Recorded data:
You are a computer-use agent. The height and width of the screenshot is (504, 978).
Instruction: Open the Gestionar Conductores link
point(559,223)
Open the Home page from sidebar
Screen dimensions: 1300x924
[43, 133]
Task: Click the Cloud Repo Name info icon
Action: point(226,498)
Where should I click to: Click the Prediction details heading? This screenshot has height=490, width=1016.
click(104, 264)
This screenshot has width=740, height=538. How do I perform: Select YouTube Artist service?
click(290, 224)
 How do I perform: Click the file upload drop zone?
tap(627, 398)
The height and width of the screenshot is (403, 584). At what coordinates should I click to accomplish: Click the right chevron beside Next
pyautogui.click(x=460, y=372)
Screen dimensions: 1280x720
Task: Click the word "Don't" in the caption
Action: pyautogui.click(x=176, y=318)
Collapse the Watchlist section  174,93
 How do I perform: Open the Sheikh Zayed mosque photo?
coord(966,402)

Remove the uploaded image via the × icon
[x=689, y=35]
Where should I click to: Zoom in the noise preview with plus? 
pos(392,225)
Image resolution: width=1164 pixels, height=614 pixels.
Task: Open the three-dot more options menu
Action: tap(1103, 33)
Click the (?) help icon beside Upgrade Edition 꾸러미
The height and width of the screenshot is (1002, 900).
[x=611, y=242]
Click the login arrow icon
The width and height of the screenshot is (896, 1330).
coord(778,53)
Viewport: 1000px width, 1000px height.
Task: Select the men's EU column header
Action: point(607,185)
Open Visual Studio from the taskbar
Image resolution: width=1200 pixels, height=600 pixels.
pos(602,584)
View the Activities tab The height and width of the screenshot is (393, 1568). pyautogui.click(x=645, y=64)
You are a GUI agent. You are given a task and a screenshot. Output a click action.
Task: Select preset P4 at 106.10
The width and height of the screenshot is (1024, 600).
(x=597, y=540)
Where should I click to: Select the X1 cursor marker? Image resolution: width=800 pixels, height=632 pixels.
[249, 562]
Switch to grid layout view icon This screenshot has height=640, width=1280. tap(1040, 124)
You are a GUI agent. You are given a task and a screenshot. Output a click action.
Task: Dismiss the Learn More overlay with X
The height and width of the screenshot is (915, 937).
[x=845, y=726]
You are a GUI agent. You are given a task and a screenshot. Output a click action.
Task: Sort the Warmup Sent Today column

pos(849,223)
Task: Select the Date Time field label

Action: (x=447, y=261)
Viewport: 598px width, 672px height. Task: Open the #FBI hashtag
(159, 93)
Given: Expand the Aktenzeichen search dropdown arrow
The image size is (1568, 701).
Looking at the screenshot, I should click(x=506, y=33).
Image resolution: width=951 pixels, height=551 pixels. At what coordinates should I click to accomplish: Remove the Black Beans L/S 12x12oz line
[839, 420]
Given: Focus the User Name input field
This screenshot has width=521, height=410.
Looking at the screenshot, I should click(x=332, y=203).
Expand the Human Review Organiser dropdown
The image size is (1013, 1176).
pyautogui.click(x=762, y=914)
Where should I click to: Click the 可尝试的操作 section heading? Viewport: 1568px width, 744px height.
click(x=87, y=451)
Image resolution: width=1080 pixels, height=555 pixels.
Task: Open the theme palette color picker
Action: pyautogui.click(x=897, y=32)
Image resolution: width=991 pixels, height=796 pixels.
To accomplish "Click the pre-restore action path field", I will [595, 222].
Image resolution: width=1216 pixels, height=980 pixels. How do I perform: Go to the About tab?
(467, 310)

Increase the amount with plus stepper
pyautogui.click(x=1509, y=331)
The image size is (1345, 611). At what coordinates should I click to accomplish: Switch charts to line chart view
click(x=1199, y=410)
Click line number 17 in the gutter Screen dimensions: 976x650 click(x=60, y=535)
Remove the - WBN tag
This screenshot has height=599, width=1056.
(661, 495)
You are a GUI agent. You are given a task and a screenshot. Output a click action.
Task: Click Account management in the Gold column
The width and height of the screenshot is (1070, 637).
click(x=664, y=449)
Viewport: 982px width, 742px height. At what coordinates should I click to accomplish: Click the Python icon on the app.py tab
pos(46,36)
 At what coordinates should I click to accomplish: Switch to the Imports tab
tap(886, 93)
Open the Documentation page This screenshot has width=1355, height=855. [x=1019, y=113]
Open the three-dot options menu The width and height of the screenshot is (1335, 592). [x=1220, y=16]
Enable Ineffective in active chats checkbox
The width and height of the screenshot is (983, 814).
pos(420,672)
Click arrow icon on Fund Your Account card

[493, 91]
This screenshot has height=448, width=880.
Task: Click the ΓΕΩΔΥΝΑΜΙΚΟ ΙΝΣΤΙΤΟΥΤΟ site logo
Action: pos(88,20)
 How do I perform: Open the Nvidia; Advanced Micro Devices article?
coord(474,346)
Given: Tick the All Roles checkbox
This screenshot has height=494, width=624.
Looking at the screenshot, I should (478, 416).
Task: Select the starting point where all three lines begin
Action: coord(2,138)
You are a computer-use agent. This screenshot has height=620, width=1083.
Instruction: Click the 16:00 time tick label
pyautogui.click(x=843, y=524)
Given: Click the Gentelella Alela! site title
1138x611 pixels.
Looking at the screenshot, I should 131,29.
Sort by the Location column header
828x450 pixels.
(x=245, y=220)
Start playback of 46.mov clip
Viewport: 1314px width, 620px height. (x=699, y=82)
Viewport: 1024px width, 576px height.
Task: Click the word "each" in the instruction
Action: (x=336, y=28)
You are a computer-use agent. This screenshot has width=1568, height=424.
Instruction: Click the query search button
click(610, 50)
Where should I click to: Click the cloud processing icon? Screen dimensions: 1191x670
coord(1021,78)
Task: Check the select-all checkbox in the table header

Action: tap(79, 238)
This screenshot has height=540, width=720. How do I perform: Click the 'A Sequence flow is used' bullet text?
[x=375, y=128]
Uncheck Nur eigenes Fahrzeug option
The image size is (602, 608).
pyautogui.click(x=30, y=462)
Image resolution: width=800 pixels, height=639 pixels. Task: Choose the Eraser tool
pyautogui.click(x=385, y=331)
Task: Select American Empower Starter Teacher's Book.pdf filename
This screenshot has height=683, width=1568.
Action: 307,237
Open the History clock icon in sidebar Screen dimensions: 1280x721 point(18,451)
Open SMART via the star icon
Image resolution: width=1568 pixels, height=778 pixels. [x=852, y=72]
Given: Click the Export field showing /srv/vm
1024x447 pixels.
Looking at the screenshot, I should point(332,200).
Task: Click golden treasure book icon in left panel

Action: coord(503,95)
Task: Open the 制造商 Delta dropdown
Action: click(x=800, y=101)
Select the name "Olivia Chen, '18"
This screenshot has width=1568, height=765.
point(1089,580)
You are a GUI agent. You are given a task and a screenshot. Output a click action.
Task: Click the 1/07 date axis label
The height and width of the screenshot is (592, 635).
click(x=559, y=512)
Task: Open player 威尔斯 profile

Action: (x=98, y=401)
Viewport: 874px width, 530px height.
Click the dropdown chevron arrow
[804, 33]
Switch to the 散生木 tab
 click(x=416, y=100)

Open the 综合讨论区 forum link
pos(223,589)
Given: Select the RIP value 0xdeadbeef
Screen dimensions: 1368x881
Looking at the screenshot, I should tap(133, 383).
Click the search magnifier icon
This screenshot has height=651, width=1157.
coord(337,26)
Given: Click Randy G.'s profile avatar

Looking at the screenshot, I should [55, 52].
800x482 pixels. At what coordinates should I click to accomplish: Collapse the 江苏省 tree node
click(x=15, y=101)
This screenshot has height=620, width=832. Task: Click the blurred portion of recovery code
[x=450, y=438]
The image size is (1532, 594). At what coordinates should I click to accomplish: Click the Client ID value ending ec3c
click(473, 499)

What is needed: From the first line to the last, return the records unchanged.

Your solution:
You are a computer-use agent. The height and width of the screenshot is (504, 978).
Instruction: Open the Gestionar Conductores link
point(559,223)
Open the Home page from sidebar
Screen dimensions: 1300x924
[43, 133]
Task: Click the Cloud Repo Name info icon
Action: point(226,498)
Where should I click to: Click the Prediction details heading? This screenshot has height=490, width=1016.
click(104, 264)
This screenshot has width=740, height=538. How do I perform: Select YouTube Artist service?
click(290, 224)
 How do I perform: Click the file upload drop zone?
tap(627, 398)
The height and width of the screenshot is (403, 584). At what coordinates should I click to accomplish: Click the right chevron beside Next
pyautogui.click(x=460, y=372)
Screen dimensions: 1280x720
Task: Click the word "Don't" in the caption
Action: pyautogui.click(x=176, y=318)
Collapse the Watchlist section  174,93
 How do I perform: Open the Sheikh Zayed mosque photo?
coord(966,402)

Remove the uploaded image via the × icon
[x=689, y=35]
Where should I click to: Zoom in the noise preview with plus? 
pos(392,225)
Image resolution: width=1164 pixels, height=614 pixels.
Task: Open the three-dot more options menu
Action: tap(1103, 33)
Click the (?) help icon beside Upgrade Edition 꾸러미
The height and width of the screenshot is (1002, 900).
[x=611, y=242]
Click the login arrow icon
The width and height of the screenshot is (896, 1330).
coord(778,53)
Viewport: 1000px width, 1000px height.
Task: Select the men's EU column header
Action: point(607,185)
Open Visual Studio from the taskbar
Image resolution: width=1200 pixels, height=600 pixels.
pos(602,584)
View the Activities tab The height and width of the screenshot is (393, 1568). pyautogui.click(x=645, y=64)
You are a GUI agent. You are given a task and a screenshot. Output a click action.
Task: Select preset P4 at 106.10
The width and height of the screenshot is (1024, 600).
(x=597, y=540)
Where should I click to: Select the X1 cursor marker? Image resolution: width=800 pixels, height=632 pixels.
[249, 562]
Switch to grid layout view icon This screenshot has height=640, width=1280. tap(1040, 124)
You are a GUI agent. You are given a task and a screenshot. Output a click action.
Task: Dismiss the Learn More overlay with X
The height and width of the screenshot is (915, 937).
[x=845, y=726]
You are a GUI agent. You are given a task and a screenshot. Output a click action.
Task: Sort the Warmup Sent Today column

pos(849,223)
Task: Select the Date Time field label

Action: (x=447, y=261)
Viewport: 598px width, 672px height. Task: Open the #FBI hashtag
(159, 93)
Given: Expand the Aktenzeichen search dropdown arrow
The image size is (1568, 701).
Looking at the screenshot, I should click(x=506, y=33).
Image resolution: width=951 pixels, height=551 pixels. At what coordinates should I click to accomplish: Remove the Black Beans L/S 12x12oz line
[839, 420]
Given: Focus the User Name input field
This screenshot has width=521, height=410.
Looking at the screenshot, I should click(x=332, y=203).
Expand the Human Review Organiser dropdown
The image size is (1013, 1176).
pyautogui.click(x=762, y=914)
Where should I click to: Click the 可尝试的操作 section heading? Viewport: 1568px width, 744px height.
click(x=87, y=451)
Image resolution: width=1080 pixels, height=555 pixels.
Task: Open the theme palette color picker
Action: pyautogui.click(x=897, y=32)
Image resolution: width=991 pixels, height=796 pixels.
To accomplish "Click the pre-restore action path field", I will [595, 222].
Image resolution: width=1216 pixels, height=980 pixels. How do I perform: Go to the About tab?
(467, 310)

Increase the amount with plus stepper
pyautogui.click(x=1509, y=331)
The image size is (1345, 611). At what coordinates should I click to accomplish: Switch charts to line chart view
click(x=1199, y=410)
Click line number 17 in the gutter Screen dimensions: 976x650 click(x=60, y=535)
Remove the - WBN tag
This screenshot has height=599, width=1056.
(661, 495)
You are a GUI agent. You are given a task and a screenshot. Output a click action.
Task: Click Account management in the Gold column
The width and height of the screenshot is (1070, 637).
click(x=664, y=449)
Viewport: 982px width, 742px height. At what coordinates should I click to accomplish: Click the Python icon on the app.py tab
pos(46,36)
 At what coordinates should I click to accomplish: Switch to the Imports tab
tap(886, 93)
Open the Documentation page This screenshot has width=1355, height=855. [x=1019, y=113]
Open the three-dot options menu The width and height of the screenshot is (1335, 592). [x=1220, y=16]
Enable Ineffective in active chats checkbox
The width and height of the screenshot is (983, 814).
pos(420,672)
Click arrow icon on Fund Your Account card

[493, 91]
This screenshot has height=448, width=880.
Task: Click the ΓΕΩΔΥΝΑΜΙΚΟ ΙΝΣΤΙΤΟΥΤΟ site logo
Action: pos(88,20)
 How do I perform: Open the Nvidia; Advanced Micro Devices article?
coord(474,346)
Given: Tick the All Roles checkbox
This screenshot has height=494, width=624.
Looking at the screenshot, I should (478, 416).
Task: Select the starting point where all three lines begin
Action: coord(2,138)
You are a computer-use agent. This screenshot has height=620, width=1083.
Instruction: Click the 16:00 time tick label
pyautogui.click(x=843, y=524)
Given: Click the Gentelella Alela! site title
1138x611 pixels.
Looking at the screenshot, I should 131,29.
Sort by the Location column header
828x450 pixels.
(x=245, y=220)
Start playback of 46.mov clip
Viewport: 1314px width, 620px height. (x=699, y=82)
Viewport: 1024px width, 576px height.
Task: Click the word "each" in the instruction
Action: (x=336, y=28)
You are a computer-use agent. This screenshot has width=1568, height=424.
Instruction: Click the query search button
click(610, 50)
Where should I click to: Click the cloud processing icon? Screen dimensions: 1191x670
coord(1021,78)
Task: Check the select-all checkbox in the table header

Action: tap(79, 238)
This screenshot has height=540, width=720. How do I perform: Click the 'A Sequence flow is used' bullet text?
[x=375, y=128]
Uncheck Nur eigenes Fahrzeug option
The image size is (602, 608).
pyautogui.click(x=30, y=462)
Image resolution: width=800 pixels, height=639 pixels. Task: Choose the Eraser tool
pyautogui.click(x=385, y=331)
Task: Select American Empower Starter Teacher's Book.pdf filename
This screenshot has height=683, width=1568.
Action: 307,237
Open the History clock icon in sidebar Screen dimensions: 1280x721 point(18,451)
Open SMART via the star icon
Image resolution: width=1568 pixels, height=778 pixels. [x=852, y=72]
Given: Click the Export field showing /srv/vm
1024x447 pixels.
Looking at the screenshot, I should point(332,200).
Task: Click golden treasure book icon in left panel

Action: coord(503,95)
Task: Open the 制造商 Delta dropdown
Action: click(x=800, y=101)
Select the name "Olivia Chen, '18"
This screenshot has width=1568, height=765.
point(1089,580)
You are a GUI agent. You are given a task and a screenshot. Output a click action.
Task: Click the 1/07 date axis label
The height and width of the screenshot is (592, 635).
click(x=559, y=512)
Task: Open player 威尔斯 profile

Action: (x=98, y=401)
Viewport: 874px width, 530px height.
Click the dropdown chevron arrow
[804, 33]
Switch to the 散生木 tab
 click(x=416, y=100)

Open the 综合讨论区 forum link
pos(223,589)
Given: Select the RIP value 0xdeadbeef
Screen dimensions: 1368x881
Looking at the screenshot, I should tap(133, 383).
Click the search magnifier icon
This screenshot has height=651, width=1157.
coord(337,26)
Given: Click Randy G.'s profile avatar

Looking at the screenshot, I should [55, 52].
800x482 pixels. At what coordinates should I click to accomplish: Collapse the 江苏省 tree node
click(x=15, y=101)
This screenshot has height=620, width=832. Task: Click the blurred portion of recovery code
[x=450, y=438]
The image size is (1532, 594). At what coordinates should I click to accomplish: Click the Client ID value ending ec3c
click(473, 499)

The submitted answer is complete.